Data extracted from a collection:
<<<<
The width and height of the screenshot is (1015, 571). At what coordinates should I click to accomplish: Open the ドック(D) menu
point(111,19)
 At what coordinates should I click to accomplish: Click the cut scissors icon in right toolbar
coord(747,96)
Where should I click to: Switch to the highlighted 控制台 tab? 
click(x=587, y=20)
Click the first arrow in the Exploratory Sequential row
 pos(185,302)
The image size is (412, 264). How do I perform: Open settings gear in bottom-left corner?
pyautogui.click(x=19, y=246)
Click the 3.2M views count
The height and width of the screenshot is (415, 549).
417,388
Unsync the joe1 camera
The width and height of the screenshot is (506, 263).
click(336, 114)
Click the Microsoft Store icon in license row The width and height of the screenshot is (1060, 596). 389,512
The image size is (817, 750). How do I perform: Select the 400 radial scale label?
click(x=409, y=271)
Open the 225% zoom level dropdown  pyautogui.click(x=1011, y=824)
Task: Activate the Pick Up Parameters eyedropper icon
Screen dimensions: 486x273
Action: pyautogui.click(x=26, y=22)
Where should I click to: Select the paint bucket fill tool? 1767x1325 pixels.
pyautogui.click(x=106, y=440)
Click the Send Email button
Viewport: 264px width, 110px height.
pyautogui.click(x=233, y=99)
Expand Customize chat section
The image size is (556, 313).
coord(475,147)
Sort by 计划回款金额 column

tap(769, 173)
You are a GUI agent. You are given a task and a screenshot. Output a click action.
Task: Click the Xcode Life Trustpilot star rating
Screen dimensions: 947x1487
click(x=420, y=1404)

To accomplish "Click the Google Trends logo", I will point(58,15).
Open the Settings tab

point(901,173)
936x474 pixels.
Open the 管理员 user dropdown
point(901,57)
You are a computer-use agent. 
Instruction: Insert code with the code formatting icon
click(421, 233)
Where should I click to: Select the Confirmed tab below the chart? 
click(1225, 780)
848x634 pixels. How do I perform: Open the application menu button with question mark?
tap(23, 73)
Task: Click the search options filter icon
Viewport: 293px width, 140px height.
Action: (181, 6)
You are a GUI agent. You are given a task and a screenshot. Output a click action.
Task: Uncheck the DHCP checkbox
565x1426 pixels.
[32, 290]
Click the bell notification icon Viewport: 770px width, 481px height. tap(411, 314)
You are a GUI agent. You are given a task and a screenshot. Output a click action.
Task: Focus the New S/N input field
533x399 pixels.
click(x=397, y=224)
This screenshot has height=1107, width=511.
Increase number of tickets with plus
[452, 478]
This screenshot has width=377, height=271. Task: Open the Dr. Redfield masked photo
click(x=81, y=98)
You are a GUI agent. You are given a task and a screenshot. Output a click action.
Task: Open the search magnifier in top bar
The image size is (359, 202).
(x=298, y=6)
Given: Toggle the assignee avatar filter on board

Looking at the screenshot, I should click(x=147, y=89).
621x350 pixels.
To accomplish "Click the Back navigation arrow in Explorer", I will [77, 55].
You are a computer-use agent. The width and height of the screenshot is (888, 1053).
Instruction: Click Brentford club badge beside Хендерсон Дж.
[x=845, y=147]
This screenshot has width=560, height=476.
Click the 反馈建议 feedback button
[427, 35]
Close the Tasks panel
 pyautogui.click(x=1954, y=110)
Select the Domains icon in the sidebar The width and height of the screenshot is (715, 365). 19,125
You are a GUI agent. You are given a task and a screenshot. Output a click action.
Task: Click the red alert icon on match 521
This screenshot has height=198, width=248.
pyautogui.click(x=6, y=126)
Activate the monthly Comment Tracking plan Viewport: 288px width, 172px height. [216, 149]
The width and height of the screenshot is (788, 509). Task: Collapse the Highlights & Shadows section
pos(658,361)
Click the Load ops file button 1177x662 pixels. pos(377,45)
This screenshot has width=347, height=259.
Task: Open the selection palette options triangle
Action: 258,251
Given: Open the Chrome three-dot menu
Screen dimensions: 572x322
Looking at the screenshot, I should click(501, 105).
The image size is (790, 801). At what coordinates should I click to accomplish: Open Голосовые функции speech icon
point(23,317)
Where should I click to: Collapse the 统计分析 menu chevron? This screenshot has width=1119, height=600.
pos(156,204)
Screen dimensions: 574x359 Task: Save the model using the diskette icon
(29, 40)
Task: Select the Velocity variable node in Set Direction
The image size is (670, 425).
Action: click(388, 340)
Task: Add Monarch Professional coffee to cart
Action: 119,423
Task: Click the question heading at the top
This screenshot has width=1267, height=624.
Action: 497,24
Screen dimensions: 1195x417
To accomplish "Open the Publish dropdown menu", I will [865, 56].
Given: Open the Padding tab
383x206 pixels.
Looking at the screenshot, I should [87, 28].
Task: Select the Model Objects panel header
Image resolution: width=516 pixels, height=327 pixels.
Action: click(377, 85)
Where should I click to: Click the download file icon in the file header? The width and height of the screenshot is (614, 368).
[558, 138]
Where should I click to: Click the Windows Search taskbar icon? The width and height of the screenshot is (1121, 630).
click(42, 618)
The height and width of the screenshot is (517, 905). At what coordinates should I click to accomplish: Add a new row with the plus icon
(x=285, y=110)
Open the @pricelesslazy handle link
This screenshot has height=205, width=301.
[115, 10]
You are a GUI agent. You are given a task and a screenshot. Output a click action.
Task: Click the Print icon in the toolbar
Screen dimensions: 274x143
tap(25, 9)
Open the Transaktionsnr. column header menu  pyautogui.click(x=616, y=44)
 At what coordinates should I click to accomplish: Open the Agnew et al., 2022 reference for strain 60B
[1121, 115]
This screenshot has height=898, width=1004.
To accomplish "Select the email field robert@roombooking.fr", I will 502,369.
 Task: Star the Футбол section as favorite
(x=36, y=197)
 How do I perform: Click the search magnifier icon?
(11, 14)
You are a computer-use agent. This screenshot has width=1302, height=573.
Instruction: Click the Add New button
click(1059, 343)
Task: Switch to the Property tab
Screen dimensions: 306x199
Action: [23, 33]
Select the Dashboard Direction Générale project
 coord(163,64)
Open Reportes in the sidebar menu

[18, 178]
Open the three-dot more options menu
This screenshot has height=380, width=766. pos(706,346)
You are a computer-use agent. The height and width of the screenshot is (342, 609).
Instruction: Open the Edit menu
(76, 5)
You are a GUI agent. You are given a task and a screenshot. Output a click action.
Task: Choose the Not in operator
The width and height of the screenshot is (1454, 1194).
>>>>
WHAT YOU WILL DO → Retype the lines starting at the one containing "Screen dimensions: 1195x417" and ending at the one containing "Action: click(377, 85)", including both of those lines.

COMPLETE RESPONSE →
Screen dimensions: 1195x417
To accomplish "Open the Publish dropdown menu", I will [865, 56].
Given: Open the Padding tab
383x206 pixels.
Looking at the screenshot, I should [87, 28].
Task: Select the Model Objects panel header
Image resolution: width=516 pixels, height=327 pixels.
Action: click(377, 85)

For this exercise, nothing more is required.